By Toluse Olorunnipa
Saturday, January 31, 2026
The state and local officials meeting with Tom Homan, who
was put in charge of the federal immigration operation in Minnesota this week,
have generally agreed that their encounters have been cordial and productive, a
welcome change from the militaristic approach taken by his predecessor. Homan
has also cast these discussions in a positive light, expressing optimism
Thursday that “commonsense cooperation” on immigration enforcement in
Minneapolis will allow him to draw down the thousands of agents that have
flooded the city for the past two months.
But beyond the pleasantries, Homan is finding little
appetite in Minnesota for the kind of targeted, aggressive immigration
enforcement he has long sought to enact in Democratic-run cities and states.
After the shooting deaths of Renee
Good and Alex Pretti by federal agents, there is even less trust among
local leaders that the Trump administration can be a reliable partner.
Although Homan has acknowledged that the immigration
surge in Minnesota has not “been perfect,” his upbeat predictions of a smooth
and swift détente seem to underestimate how much ill will the Trump
administration’s actions have caused among the state’s politicians, activists,
and residents. The killings of Good and Pretti-–each followed by a
Trump-administration push to denigrate the victims and box out local
investigators-–came against a backdrop of growing mistrust and frustration even
among officials who have typically embraced partnership with their federal
partners.
“One of the things that was exceedingly frustrating was
the fact that they were putting out information that was just utterly and
completely untrue,” Minnesota Department of Corrections Commissioner Paul
Schnell told me.
Schnell met with Homan this week. The prison-systems
leader told me that his agency felt it had no choice but to take the
extraordinary step of creating a
webpage to fact-check several statements made by the Department of Homeland
Security, which claimed that the state was routinely releasing violent
criminals onto the street.

== Instruction 1 ==
Answer these questions about the article on Minnesota immigration enforcement:
(a) Who was put in charge of the federal immigration operation in Minnesota?
(b) For how long have the agents flooded the city?
(c) What did the Minnesota Department of Corrections create to fact-check Department of Homeland Security statements?
The article and the listing were taken from separate sources.

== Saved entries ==

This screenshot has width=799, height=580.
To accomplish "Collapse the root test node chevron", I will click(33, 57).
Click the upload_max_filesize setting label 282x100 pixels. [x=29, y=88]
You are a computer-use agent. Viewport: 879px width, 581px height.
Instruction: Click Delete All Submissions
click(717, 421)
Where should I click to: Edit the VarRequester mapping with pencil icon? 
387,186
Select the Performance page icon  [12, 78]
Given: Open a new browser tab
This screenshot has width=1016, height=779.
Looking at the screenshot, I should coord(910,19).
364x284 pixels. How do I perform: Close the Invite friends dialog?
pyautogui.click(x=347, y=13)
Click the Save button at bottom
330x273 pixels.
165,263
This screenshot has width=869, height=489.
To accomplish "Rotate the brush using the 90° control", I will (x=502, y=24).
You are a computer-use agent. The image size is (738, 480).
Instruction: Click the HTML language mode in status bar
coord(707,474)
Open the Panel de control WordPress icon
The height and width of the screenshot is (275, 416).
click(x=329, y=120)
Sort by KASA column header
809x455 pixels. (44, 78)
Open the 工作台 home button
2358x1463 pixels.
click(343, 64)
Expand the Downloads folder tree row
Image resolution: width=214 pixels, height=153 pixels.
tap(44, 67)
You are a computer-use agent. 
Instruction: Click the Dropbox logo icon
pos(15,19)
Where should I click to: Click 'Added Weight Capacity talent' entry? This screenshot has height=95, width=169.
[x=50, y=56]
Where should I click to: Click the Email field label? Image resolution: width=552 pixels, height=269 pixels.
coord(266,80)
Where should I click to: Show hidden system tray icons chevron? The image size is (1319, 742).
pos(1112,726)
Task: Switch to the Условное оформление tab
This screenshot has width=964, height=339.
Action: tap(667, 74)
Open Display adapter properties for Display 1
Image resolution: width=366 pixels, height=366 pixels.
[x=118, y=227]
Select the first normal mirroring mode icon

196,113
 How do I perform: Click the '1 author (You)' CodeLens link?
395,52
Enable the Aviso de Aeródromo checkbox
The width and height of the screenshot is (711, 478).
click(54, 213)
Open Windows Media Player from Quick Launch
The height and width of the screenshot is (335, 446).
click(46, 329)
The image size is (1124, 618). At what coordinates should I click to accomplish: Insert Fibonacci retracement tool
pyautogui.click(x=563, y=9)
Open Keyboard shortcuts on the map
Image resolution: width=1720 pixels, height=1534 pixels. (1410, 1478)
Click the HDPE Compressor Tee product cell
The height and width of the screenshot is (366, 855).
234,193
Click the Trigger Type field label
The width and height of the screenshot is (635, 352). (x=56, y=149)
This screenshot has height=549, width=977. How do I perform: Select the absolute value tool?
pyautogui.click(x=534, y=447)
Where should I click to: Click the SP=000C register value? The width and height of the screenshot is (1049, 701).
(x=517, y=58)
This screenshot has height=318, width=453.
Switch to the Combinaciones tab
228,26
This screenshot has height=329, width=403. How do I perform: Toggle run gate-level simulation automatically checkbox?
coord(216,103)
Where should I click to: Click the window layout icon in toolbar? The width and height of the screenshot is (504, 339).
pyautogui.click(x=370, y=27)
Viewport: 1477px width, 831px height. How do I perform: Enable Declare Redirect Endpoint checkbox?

== Instruction 2 ==
Can you edit the listing from the line with "This screenshot has height=549, width=977." through the end of the listing, replacing "checkbox" with "check box" and changing nothing else? Return only those lines.

== Worked solution 1 ==
(a) Tom Homan
(b) The past two months
(c) A webpage

== Worked solution 2 ==
This screenshot has height=549, width=977. How do I perform: Select the absolute value tool?
pyautogui.click(x=534, y=447)
Where should I click to: Click the SP=000C register value? The width and height of the screenshot is (1049, 701).
(x=517, y=58)
This screenshot has height=318, width=453.
Switch to the Combinaciones tab
228,26
This screenshot has height=329, width=403. How do I perform: Toggle run gate-level simulation automatically check box?
coord(216,103)
Where should I click to: Click the window layout icon in toolbar? The width and height of the screenshot is (504, 339).
pyautogui.click(x=370, y=27)
Viewport: 1477px width, 831px height. How do I perform: Enable Declare Redirect Endpoint check box?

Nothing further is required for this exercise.